In when the poems do what they do aja monet appears as a woman of letters and storm, her poems do not roar in pentameter - but rather in storm surge because, "Who's got time for poems when the world is on fire?!." And this work isn't one to pull apart into one liners, these are poems of things felt. There is a fullness here that can't be encapsulated in even the boundaries that language offers. aja monet is a griot, a storyteller, a chronicler, and your grandmother telling you about her first love all at once. These are baby making poems

literally the spring enacting upon the cherry trees. These are poems of urgency and want and the rallying cry to demolish the insidious systems from which our futures seem to be wrought, in other words,"If we had a sense of humor we'd be more radical. More migrant than citizen we'd breathe the air clean and ration our resources...we would melt ALL the guns." You will find yourself readying arms because of these poems, and simultaneously mourning the unstoppable loss of names already destined to be immortalized. aja monet crafts a work as she always does, that can be entered from many doors. These aren't poems for poets, but poems for everyone.

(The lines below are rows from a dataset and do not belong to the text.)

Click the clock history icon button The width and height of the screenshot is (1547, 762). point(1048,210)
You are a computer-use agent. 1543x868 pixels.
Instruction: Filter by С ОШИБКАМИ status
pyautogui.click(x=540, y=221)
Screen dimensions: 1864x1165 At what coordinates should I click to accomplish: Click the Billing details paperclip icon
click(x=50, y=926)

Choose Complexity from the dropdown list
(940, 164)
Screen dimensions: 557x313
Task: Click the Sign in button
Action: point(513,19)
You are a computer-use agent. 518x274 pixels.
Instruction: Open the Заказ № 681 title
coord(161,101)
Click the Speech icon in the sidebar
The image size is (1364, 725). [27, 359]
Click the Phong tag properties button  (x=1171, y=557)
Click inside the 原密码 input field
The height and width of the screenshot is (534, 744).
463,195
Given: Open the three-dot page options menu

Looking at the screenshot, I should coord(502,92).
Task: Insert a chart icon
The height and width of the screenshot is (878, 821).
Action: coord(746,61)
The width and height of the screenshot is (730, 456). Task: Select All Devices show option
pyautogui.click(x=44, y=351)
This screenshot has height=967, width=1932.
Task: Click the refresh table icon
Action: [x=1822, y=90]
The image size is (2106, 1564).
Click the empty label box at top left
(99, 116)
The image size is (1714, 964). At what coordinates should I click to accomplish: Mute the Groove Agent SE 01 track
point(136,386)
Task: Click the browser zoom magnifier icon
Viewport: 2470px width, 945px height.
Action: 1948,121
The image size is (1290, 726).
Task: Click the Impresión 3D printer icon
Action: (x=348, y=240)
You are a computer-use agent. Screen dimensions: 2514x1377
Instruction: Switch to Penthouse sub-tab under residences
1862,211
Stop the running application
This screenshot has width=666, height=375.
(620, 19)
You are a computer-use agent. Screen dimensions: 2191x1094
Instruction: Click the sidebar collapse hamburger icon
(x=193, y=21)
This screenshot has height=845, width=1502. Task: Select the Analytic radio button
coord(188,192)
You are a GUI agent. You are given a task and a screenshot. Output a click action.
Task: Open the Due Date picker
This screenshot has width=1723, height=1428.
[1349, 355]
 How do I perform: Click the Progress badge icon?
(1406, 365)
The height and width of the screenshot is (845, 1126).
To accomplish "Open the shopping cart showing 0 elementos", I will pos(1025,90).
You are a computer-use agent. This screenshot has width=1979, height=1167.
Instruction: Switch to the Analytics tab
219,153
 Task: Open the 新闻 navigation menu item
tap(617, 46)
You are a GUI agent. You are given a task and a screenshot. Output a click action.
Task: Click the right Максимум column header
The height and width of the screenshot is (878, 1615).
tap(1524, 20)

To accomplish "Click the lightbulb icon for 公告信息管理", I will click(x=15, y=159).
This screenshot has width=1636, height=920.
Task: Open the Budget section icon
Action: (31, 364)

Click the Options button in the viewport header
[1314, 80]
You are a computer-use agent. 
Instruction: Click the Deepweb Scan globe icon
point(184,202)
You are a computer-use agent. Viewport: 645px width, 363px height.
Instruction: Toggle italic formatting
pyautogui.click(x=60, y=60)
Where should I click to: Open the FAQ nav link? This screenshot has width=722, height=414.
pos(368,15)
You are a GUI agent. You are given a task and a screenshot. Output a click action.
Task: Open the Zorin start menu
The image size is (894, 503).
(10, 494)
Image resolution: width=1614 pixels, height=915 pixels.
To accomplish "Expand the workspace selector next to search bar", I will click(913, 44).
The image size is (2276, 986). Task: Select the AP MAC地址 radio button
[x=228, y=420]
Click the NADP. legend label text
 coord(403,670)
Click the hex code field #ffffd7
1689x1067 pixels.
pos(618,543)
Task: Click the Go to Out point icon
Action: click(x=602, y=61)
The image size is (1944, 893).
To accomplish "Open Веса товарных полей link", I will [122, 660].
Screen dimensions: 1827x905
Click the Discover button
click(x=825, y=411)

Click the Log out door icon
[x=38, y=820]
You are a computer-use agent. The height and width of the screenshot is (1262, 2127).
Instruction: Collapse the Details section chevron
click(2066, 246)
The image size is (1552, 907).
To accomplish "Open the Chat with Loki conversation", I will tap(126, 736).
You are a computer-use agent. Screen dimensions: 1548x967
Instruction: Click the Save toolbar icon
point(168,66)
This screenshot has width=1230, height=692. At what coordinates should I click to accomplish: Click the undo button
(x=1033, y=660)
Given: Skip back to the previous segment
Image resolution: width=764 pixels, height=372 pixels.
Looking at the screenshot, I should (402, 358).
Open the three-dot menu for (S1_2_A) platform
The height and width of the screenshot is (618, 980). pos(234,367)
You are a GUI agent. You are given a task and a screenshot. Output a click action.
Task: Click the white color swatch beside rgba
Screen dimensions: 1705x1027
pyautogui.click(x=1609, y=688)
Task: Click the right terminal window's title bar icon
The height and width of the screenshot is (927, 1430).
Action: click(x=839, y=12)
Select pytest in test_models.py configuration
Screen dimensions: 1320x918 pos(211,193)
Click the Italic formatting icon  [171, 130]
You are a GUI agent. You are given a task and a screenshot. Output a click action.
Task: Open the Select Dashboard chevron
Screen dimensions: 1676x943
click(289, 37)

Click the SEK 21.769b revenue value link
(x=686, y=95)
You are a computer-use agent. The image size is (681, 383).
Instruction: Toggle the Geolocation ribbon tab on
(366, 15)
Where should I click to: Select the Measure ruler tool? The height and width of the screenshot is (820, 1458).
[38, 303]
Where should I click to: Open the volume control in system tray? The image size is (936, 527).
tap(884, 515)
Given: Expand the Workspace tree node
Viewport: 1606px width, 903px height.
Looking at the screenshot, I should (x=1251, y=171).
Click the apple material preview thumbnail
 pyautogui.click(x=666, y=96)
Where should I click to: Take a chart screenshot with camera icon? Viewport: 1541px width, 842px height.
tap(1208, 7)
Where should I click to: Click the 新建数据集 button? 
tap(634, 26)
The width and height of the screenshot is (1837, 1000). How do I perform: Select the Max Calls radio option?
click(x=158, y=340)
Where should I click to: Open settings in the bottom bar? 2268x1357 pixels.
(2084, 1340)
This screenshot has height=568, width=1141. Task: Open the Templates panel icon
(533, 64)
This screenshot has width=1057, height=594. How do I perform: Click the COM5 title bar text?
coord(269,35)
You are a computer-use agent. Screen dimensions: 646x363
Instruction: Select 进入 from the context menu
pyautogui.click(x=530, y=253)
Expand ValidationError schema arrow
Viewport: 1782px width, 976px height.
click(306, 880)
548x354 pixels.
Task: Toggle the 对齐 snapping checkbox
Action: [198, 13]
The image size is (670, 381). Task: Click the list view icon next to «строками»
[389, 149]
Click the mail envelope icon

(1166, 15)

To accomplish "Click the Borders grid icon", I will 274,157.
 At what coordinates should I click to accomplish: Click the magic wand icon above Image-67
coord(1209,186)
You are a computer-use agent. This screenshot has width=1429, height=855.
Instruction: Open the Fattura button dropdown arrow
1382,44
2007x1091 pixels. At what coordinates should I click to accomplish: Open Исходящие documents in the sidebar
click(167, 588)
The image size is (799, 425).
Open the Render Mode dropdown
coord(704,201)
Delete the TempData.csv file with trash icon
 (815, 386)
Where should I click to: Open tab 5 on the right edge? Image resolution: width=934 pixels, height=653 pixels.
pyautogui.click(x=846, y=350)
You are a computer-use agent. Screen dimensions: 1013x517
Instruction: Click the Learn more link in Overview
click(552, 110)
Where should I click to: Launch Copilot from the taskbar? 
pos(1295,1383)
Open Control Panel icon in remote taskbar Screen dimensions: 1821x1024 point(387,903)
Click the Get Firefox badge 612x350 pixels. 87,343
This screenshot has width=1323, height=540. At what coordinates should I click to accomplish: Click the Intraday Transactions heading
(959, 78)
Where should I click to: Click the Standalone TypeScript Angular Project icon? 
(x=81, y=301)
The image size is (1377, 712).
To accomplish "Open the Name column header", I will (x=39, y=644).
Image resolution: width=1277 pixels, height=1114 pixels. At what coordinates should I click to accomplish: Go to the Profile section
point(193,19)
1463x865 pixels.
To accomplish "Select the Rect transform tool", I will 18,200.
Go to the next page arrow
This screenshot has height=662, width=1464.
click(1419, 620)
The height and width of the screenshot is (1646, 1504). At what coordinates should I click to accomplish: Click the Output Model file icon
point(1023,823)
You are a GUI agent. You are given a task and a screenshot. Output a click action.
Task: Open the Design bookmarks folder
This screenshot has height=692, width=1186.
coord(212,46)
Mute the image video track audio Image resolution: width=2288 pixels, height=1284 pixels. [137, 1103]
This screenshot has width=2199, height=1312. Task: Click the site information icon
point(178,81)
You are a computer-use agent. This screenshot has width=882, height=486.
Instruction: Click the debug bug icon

She is joined in effort on this album by musicians Christian Scott (trumpet), Samora Pinderhughes (piano), Elena Pinderhughes (flute), Luques Curtis (bass), Weedie Braimah (djembe) and Marcus Gilmore (drums). Together creating music that is insistent and unrelenting. There are songs reminiscent of jazz club virtuosity and melee, others of a healing balm in gilead, and the chords of Castaway move like that of the call to intercessory prayer.

When you finally reach the end of this album, you are left with a similar feeling you get when heartbroken, the gravity of barrelling back down to earth, sopping wet with tears, out of breath, overcome with love, despair, hope, and all too aware that all of this, is over far too soon. When the poems do what they do, they do absolutely everything.